Data as of Friday October 25th 2024
Prediction markets typically reflect the consensus of polls; while the units differ, they present probabilities.
DJT currently serves primarily as a proxy for the election, although its valuation is influenced by other factors as well.
There is a short-selling issue with DJT, as most of the stock is not floated.
The options market is pricing in a potential move of 50% (in either direction) around the election. This indicates a distribution of values averaging 50%, rather than a precise 50% movement.
Trump owns 114.75 million shares, or 57.33%, having gained $2.6 billion in the current rally. The lockup period on selling stock expired last month.
The short position is currently high at 14.5 million shares, representing 17% of the float. This short interest has increased as the stock price has risen.

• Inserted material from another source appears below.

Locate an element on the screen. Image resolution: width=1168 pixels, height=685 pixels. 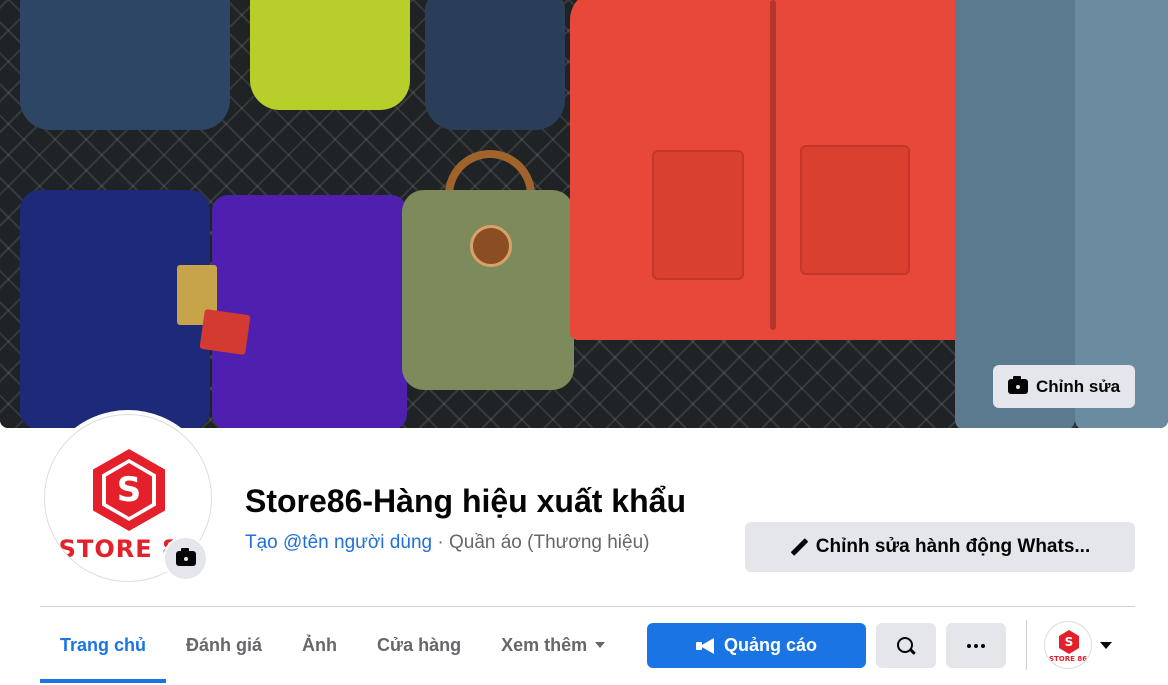
store-logo-letter: S is located at coordinates (129, 490).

Overnight rates are currently above 10% annualized and have been on the rise.
DJT has maintained a score of 100 for squeeze risk throughout the month. This score reflects a crowded short position of 50, stemming from the large, short interest relative to the small float, combined with recent stock returns.
The short position has decreased by one million shares, or 6%, which may indicate a potential squeeze, though the underlying conditions remain. The stock's 200% increase has caused significant losses for those shorting the fourteen million shares, totaling approximately $322 million in recent losses.
The table below presents the option-implied borrow rates for various terms, along with the average rates. The borrow rates after November are more normal.
DJT Borrow Rates Implied by the Option Market
Using the recent mapping of election probabilities to stock price and assuming these probabilities can only go to 1 or 0 yields results that are difficult to interpret. Each percentage point of probability has recently been valued at approximately $1.50.
Thus, if the probability increases from 60% to 100%, the model suggests a $60 increase in stock price. However, this linear model may not be applicable in this scenario. It indicates that if Trump were to win, there could be a substantial upward movement in DJT, potentially triggering a squeeze.
Conversely, using the same model suggests that DJT could become worthless if Trump were to lose. Again, this model may not accurately reflect extreme price movements.
The options market is currently pricing in a potential move of 50%, indicating a more conservative expectation for stock price fluctuations.
With high short interest and election-driven volatility, DJT faces a potential squeeze risk as short sellers contend with substantial losses.